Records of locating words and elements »

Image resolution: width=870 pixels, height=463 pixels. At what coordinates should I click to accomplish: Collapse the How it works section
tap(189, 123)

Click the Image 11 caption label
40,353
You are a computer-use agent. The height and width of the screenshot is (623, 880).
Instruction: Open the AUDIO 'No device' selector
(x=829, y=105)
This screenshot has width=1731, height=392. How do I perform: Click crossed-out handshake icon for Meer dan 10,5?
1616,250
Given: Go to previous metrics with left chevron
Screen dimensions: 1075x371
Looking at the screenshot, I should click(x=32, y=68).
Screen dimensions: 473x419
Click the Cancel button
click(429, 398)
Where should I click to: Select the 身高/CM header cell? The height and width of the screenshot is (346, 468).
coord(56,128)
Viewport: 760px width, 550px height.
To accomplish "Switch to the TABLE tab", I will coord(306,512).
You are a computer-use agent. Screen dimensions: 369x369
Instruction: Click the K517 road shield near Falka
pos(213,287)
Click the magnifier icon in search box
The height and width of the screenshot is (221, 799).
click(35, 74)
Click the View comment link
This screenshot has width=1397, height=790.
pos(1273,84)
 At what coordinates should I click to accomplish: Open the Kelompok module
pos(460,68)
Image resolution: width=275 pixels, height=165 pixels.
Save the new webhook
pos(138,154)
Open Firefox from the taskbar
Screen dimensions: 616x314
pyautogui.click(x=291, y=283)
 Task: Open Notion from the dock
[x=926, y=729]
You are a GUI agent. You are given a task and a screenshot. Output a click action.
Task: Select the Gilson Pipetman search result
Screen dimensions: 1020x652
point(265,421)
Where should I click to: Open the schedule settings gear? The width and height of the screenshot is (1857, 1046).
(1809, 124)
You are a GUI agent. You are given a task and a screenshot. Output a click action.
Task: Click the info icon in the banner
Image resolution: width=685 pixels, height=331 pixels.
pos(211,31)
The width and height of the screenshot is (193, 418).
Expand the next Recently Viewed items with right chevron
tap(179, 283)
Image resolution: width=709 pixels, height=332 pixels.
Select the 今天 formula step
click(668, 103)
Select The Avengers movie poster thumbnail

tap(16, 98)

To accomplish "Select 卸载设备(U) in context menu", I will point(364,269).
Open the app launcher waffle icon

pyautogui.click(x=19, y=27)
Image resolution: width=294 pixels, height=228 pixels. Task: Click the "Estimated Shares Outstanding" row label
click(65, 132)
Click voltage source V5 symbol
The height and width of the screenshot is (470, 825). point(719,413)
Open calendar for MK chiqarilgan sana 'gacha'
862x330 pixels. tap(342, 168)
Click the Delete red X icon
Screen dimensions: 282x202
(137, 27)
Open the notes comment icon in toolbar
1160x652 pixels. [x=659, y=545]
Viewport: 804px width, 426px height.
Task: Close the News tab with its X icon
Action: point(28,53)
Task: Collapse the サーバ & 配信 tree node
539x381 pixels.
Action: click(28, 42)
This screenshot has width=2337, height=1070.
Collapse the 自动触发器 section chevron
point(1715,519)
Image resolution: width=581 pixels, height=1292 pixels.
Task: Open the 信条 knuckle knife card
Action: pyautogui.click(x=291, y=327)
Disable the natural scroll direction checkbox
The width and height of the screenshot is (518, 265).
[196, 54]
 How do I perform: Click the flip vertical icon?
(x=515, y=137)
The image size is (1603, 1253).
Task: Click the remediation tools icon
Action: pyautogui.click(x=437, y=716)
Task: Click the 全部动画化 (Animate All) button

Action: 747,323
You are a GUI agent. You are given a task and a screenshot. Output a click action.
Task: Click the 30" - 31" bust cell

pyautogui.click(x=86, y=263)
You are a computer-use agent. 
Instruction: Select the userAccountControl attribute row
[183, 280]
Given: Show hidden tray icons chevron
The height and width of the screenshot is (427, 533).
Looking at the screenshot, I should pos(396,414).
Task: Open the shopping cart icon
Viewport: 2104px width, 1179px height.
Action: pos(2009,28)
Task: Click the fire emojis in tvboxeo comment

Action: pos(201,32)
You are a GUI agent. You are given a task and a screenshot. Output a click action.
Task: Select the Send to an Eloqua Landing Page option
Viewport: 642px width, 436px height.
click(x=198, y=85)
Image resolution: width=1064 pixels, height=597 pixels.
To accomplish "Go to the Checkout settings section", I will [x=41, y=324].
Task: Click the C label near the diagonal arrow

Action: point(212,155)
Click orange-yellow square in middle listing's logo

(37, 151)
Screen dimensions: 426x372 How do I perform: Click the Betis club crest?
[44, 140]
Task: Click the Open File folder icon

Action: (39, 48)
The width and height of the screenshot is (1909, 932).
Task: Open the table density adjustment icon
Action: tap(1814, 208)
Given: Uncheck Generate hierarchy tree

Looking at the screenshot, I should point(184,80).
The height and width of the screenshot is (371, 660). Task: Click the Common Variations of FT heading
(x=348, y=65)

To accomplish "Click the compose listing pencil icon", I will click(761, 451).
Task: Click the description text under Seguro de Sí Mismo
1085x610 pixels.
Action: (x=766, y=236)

TASK REQUIREMENTS » Rewrite the data from its first line up to and including the line with "pos(460,68)", replacing "Cancel button" with "Dismiss button" and leaving everything else unchanged.

OUTPUT FOR THIS EXERCISE »
Image resolution: width=870 pixels, height=463 pixels. At what coordinates should I click to accomplish: Collapse the How it works section
tap(189, 123)

Click the Image 11 caption label
40,353
You are a computer-use agent. The height and width of the screenshot is (623, 880).
Instruction: Open the AUDIO 'No device' selector
(x=829, y=105)
This screenshot has width=1731, height=392. How do I perform: Click crossed-out handshake icon for Meer dan 10,5?
1616,250
Given: Go to previous metrics with left chevron
Screen dimensions: 1075x371
Looking at the screenshot, I should click(x=32, y=68).
Screen dimensions: 473x419
Click the Dismiss button
click(429, 398)
Where should I click to: Select the 身高/CM header cell? The height and width of the screenshot is (346, 468).
coord(56,128)
Viewport: 760px width, 550px height.
To accomplish "Switch to the TABLE tab", I will coord(306,512).
You are a computer-use agent. Screen dimensions: 369x369
Instruction: Click the K517 road shield near Falka
pos(213,287)
Click the magnifier icon in search box
The height and width of the screenshot is (221, 799).
click(35, 74)
Click the View comment link
This screenshot has width=1397, height=790.
pos(1273,84)
 At what coordinates should I click to accomplish: Open the Kelompok module
pos(460,68)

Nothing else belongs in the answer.